“You Can’t Judge Someone and Love Someone At the Same Time” July 14, 2019

“You Can’t Judge Someone and Love Someone At the Same Time”

Amos 7:7-17/ Psalm 82

Colossians 1:1-14

Luke 10:25-37


Many years ago, I found myself and a few friends at the county fair in Missoula, MT. Like most

young folks in their 20’s, we were looking stir things up a bit; we were looking for something new, something exciting. And so it was that when we came across a stand that read “The Great Madame So & So, fortune teller” there was a mad scramble to see who would go forward and part with the $5.00 that it cost to catch a glimpse of what the future had in store. Now, I can’t recall how it happened but it ended up being me who sat before this lady who was looking very intently at the lines in the palm of my hand. As she was doing this, she was asking me questions: “Where are you from? What are your hobbies? What is your line of work?” I answered truthfully, I guess, but the truth is that all I could think was that this is nothing but a waste of time and money. When she asked what I did, I told her that I was a musician, which was true enough. What I didn’t tell her was that I was doing all kinds of things to make a living besides playing and singing. Anyhow, she pointed out all the different lines on my hand explaining what they meant and then she dropped the bomb: she looked right at me and said just as plain as day that I would never be truly happy until I found another line of work besides being a musician. Well, I was flabbergasted. I stood up and stormed out telling her something to the effect that she has a lot of nerve and didn’t know what she was talking about. I was angry and I was upset. The truth is, there was a lot of wisdom in what she was saying. The bigger truth is that I didn’t want to hear it.

I had to wonder why in the world the incident at the county fair just happened to pop into my head until I realized that the prophet Amos had been on my mind most all week. Now here is a man who understood the dangers of telling folks what they don’t want to hear. Amos, like I said, was from the south country. There was nothing special about him- he was a shepherd and worked with wood- but the Lord had sent him north to prophesy to the people of Israel. The words that God instructed him to say were harsh words. They were words that the chief priest and the King of Israel did not want to hear. (Amos 7:7) This is what the Lord showed me: The Lord was standing by a wall, with a plumb line in his hand. The Lord said to me, “Amos, what do you see?” “A plumb line,” I said.
Then the Lord said, “See, I am setting a plumb line in the middle of my people Israel. I will never again forgive them.
Harsh words, and of course their reaction was to ask poor Amos to just leave – go take your gloom and doom somewhere else. It’s a typical reaction; one you might expect. But there is something about this text that has always intrigued me. See, I am setting a plumb line in the middle of my people Israel. I’ve spared them for the last time. This is it! God is passing judgement on the nation of Israel. Is that all there is to it? Just another prophet story? Another lesson in disobedience? Another example of tough love?

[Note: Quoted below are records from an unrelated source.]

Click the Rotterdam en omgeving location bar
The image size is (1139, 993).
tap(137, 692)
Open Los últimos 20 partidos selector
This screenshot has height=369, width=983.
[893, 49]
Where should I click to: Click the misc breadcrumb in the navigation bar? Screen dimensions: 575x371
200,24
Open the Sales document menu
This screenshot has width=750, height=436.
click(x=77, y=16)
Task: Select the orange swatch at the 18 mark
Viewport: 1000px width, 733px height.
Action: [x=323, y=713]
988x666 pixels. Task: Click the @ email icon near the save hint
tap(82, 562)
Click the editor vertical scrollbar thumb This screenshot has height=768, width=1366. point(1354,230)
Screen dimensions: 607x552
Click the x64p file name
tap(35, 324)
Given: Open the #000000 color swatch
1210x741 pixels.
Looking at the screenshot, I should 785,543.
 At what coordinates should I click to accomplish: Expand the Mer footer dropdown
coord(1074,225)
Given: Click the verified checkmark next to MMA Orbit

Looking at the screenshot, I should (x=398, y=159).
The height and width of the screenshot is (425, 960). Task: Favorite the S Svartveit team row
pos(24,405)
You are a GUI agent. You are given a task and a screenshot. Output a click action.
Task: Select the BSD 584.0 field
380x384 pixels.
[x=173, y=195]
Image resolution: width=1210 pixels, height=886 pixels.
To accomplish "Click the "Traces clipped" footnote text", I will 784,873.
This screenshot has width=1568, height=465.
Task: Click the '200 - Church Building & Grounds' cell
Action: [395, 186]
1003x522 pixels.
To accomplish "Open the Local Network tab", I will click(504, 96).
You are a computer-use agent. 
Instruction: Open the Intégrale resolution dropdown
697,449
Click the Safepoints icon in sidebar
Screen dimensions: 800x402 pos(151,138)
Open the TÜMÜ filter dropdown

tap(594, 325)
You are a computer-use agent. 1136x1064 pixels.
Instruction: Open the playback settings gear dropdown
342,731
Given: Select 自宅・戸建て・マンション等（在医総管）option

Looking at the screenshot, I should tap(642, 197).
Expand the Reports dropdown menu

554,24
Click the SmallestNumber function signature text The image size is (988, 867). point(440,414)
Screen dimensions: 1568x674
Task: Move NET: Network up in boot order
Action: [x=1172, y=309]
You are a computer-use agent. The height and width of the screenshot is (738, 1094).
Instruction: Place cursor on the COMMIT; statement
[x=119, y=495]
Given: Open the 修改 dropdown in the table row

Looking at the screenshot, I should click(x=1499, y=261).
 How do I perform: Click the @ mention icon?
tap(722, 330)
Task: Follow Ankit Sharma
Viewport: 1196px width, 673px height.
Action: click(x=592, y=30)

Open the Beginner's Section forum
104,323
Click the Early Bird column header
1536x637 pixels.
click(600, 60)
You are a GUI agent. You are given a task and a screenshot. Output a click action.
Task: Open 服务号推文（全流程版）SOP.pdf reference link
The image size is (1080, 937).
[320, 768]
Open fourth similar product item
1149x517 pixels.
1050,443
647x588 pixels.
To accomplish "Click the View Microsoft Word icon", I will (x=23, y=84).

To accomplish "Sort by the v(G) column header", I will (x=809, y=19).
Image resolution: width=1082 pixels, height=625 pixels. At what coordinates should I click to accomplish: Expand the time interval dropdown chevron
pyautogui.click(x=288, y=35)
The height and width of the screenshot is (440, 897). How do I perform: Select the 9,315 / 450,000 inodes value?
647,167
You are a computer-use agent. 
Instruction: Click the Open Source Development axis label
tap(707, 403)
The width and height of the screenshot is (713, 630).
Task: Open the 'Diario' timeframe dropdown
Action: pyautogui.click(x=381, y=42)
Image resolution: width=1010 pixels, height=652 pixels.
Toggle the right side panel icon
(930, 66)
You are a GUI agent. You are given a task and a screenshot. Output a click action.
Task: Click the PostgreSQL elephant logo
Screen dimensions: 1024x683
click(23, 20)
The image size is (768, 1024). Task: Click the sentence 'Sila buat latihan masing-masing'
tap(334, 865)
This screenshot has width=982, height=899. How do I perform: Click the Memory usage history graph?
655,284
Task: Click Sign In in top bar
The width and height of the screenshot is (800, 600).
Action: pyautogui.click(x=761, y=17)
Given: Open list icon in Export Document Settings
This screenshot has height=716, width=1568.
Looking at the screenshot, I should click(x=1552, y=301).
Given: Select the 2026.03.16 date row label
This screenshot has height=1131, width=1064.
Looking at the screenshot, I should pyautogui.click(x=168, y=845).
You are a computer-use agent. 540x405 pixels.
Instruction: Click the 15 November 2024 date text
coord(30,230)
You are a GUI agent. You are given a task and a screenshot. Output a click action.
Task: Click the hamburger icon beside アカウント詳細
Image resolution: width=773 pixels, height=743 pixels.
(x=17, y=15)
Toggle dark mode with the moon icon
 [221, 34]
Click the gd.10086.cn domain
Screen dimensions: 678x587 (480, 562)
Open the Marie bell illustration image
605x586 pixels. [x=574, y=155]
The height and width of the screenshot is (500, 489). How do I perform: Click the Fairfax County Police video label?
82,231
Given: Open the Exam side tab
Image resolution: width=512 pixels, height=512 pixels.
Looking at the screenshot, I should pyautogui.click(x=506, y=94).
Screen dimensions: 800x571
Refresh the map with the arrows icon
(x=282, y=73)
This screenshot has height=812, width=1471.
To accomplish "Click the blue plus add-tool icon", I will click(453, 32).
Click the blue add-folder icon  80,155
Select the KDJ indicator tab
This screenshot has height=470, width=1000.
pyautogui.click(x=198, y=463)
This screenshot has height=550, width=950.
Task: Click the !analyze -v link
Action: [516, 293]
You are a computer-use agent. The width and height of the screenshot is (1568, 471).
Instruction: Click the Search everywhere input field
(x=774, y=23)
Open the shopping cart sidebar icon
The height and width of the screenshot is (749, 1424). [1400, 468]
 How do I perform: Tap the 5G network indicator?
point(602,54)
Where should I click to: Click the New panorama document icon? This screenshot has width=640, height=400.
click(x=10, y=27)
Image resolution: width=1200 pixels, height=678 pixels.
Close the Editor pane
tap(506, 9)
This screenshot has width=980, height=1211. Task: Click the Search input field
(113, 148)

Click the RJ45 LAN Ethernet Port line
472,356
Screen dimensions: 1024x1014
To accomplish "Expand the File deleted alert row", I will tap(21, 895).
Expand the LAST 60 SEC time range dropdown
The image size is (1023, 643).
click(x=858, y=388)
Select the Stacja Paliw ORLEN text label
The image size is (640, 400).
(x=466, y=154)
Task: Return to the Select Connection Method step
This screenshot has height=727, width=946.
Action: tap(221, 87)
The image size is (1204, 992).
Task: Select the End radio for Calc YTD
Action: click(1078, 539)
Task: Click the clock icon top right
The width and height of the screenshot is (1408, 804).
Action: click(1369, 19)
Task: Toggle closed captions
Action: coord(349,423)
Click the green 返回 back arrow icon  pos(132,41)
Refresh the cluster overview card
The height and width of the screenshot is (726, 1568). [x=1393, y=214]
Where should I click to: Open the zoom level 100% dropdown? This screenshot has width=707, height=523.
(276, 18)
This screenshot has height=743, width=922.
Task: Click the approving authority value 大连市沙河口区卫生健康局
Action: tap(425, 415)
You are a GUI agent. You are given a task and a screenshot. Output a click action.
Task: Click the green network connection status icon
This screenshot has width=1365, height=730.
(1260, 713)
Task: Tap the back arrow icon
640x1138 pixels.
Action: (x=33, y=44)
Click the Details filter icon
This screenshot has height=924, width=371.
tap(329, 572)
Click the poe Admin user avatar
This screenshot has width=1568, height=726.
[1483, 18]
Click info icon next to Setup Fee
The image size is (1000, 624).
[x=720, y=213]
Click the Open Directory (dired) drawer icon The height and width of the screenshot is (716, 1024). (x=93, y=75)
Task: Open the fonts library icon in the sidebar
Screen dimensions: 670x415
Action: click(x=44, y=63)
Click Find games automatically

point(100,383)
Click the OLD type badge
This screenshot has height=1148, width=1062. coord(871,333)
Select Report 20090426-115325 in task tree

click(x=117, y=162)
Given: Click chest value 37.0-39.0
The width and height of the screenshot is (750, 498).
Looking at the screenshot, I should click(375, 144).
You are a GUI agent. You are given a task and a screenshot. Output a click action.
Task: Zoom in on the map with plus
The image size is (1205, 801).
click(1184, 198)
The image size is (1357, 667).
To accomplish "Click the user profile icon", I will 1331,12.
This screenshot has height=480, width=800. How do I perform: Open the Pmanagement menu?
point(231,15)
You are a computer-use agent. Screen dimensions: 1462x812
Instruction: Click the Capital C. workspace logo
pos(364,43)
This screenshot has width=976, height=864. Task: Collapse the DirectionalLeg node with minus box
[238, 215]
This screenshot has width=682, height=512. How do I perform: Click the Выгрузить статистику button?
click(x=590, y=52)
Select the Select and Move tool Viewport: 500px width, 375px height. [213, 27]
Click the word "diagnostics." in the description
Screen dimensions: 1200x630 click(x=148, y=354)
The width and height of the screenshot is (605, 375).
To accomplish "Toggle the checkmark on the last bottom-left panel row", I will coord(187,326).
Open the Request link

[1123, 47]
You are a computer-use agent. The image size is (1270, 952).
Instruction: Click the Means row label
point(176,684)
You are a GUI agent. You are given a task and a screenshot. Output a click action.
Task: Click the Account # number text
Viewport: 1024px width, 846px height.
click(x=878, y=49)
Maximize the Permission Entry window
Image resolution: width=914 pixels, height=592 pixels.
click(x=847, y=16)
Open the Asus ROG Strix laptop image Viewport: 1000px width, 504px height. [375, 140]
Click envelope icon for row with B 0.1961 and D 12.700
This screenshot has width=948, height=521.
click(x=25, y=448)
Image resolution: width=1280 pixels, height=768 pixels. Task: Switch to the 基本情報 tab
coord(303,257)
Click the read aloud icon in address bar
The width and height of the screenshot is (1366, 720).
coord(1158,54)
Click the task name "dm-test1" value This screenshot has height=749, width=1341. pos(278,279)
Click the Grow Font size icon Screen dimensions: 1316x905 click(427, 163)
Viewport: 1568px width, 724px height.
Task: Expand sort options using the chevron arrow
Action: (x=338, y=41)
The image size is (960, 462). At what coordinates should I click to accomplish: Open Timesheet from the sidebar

We might be tempted to leave it at that. But the image of the plumb line wouldn’t leave me alone. It got  me to thinking, “What is the plumb line that God holds in front of us?” How are we measured; how are we judged in the eyes of God? By our works, by our missions, by our gifts to church? Well, yes, yes, and yes; and a 1000 other things as well. But if you want to boil it all down, if you wish to get to the core of it all, God judges us by our love. That’s it. It’s that simple. How many times and how many ways did Jesus teach us this wonderful truth?

(Luke 10:25) 25 A legal expert stood up to test Jesus. “Teacher,” he said, “what must I do to gain eternal life?” 26 Jesus replied, “What is written in the Law? How do you interpret it?”

27 He responded, “You must love the Lord your God with all your heart, with all your being, with all your strength, and with all your mind, and love your neighbor as yourself.”

28 Jesus said to him, “You have answered correctly. Do this and you will live.” Do this and you will live…How remarkable that the answer to gaining eternal life as well as a fulfilled life on this earth is the same – love it with all you got.

So what holds us back? What gets in the way? An evangelist named Carey Nieuwhof wrote an article on the reasons that people are turning to the church less and less nowadays. He writes, “Christians should be known for how deeply we love. Yet studies show that in the eyes of many non- Christians, we’re known for how deeply we judge, not by how deeply we love.” He later went on to say, “God never asked you to judge the world. He did ask you to love it.” The comments that followed the article went from outright rage to outpours of thanks. But it got me to thinking: maybe this could be our plumb line. Maybe this could be the one thing we can look to when everything seems all out of whack – the one true, solid, straight thing in this world that we can always trust to get on the right track. Because this judging thing just doesn’t seem to work. Mr. Nieuwhof went on to say, “I try remember this rule: if I’m judging someone, I’m not loving them. You can’t judge someone and love them at the same time.”

It’s interesting that the theme for our ID-OR annual conference has been “Do this and you will live” from Luke 10 for the last 2 years in a row. How are we judged in the eyes of God? By how we love, and that’s living, that’s truly living!